Viele Fragen, auf die das Arbeitsgesetz in der Schweiz keine oder unzureichende Antworten liefert, stammt es doch noch aus dem Industriezeitalter, als die Menschen zu fixen Arbeitszeiten an ihrem Arbeitsplatz im Betrieb zu erscheinen hatten.

«Eine immer agilere Gesellschaft blickt derzeit auf ein starres Arbeitsgesetz, welches Homeoffice aussen vor lässt.»

Jürg Eggenberger, Schweizer Kaderorganisation

Zu diesem Zustand dürfte das Land nicht mehr ganz zurückkehren, auch wenn der Bundesrat am Freitag womöglich die Homeoffice-Pflicht weiter lockert. Neue Beschäftigungsformen haben sich etabliert, die Erwerbstätigen können heute im Zug, zu Hause, im Büro oder in Co-Workings-Spaces arbeiten.

Oder wie es Jürg Eggenberger, Geschäftsleiter der Schweizer Kaderorganisation, formuliert: «Eine immer agilere Gesellschaft blickt derzeit auf ein starres Arbeitsgesetz, welches Homeoffice aussen vor lässt. Dies gilt es dringend zu ändern.»

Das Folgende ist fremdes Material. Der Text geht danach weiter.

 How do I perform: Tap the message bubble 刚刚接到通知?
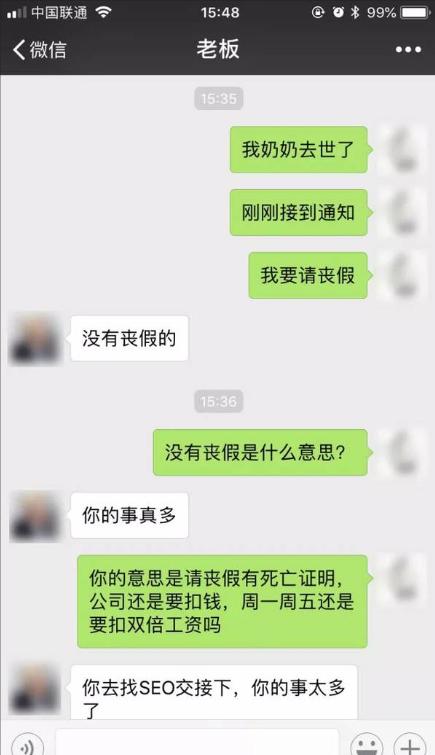(300, 212)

Einen Anstoss dazu hat am Donnerstag der Zürcher SP-Ständerat Daniel Jositsch gemacht. Der Präsident des Kaufmännischen Verbands Schweiz hat einen verbindlichen Vorstoss eingereicht, damit die Arbeit im Homeoffice «in den gesetzlichen Grundlagen explizit erwähnt und geregelt» wird. Konkret will Jositsch den Gesundheitsschutz, die Arbeits- und Ruhezeiten und die Homeoffice-Vereinbarung gesetzlich geregelt sehen.

Wie lange darf die Arbeit im Homeoffice dauern?

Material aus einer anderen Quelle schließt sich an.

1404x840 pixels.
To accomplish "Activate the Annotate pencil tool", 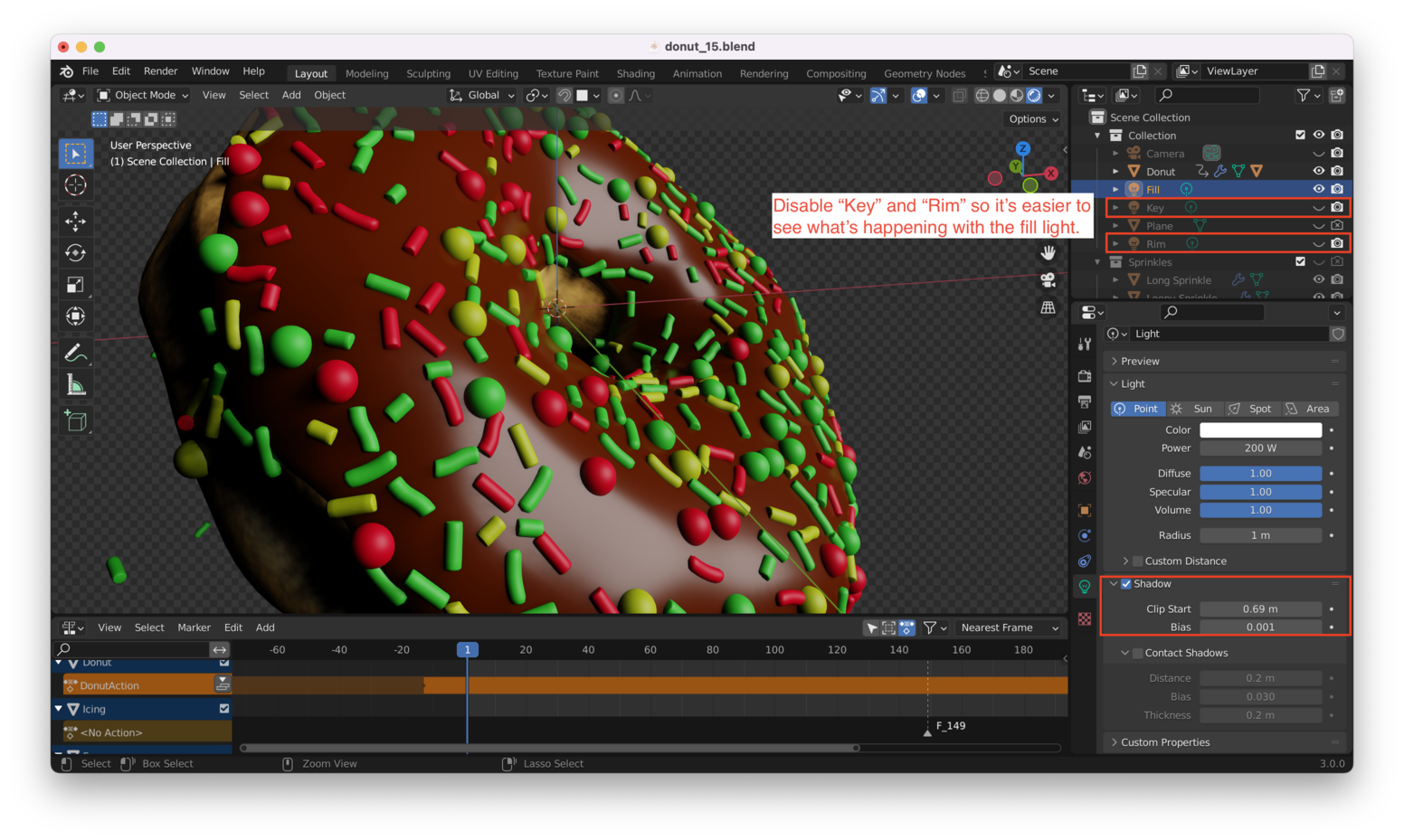I will point(76,353).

Für Jositsch stehen Flexibilität und Gestaltungsfreiheit im Vordergrund, sowohl für Arbeitnehmende wie für Arbeitgebende. Der tägliche Arbeitszeitraum für die Arbeit im Homeoffice soll inklusive Pausen und Überzeit auf 15 Stunden erhöht werden. Die tägliche Ruhezeit soll auf 9 Stunden verkürzt werden, wenn sie im Durchschnitt über vier Wochen 11 Stunden beträgt.

Streichen, weil unnötig, will Jositsch überdies den freien Halbtag, der im Arbeitsgesetz vorgeschrieben ist, wenn die wöchentliche Arbeitszeit auf mehr als fünf Tage, also auch auf den Samstag, ausgedehnt wird.

Widerstand dagegen ist angesagt: Luca Cirigliano, der beim Schweizerischen Gewerkschaftsbund das Dossier Arbeitsrecht betreut, sieht in diesem Vorschlag eine Verschlechterung für die Beschäftigten. Der sozialdemokratische Politiker bewege sich klar in eine bürgerliche Richtung, sagt der Gewerkschafter.

Er verweist auf eine im Parlament hängige Initiative des Aargauer FDP-Ständerats Thierry Burkart, der für Angestellte im Homeoffice, «die ihre Arbeitszeiten zu einem namhaften Teil selber festsetzen können», den Zeitraum auf 17 Stunden ausdehnen will.

Was muss in einem Vertrag über Homeoffice geregelt werden?

Einigen sich Arbeitgebende und Arbeitnehmende auf Homeoffice, so muss das schriftlich vereinbart werden. Jositsch will, dass die Grundpfeiler dazu im Obligationenrecht festgelegt werden. In der Vereinbarung sollen der Umfang von Homeoffice, die Erreichbarkeit, eine allfällige Arbeitszeiterfassung, die Vergütung der im Homeoffice anfallenden Ausgaben für die Arbeitnehmenden und die Bereitstellung von Arbeitsgeräten und Arbeitsmaterial durch das Unternehmen festgehalten werden.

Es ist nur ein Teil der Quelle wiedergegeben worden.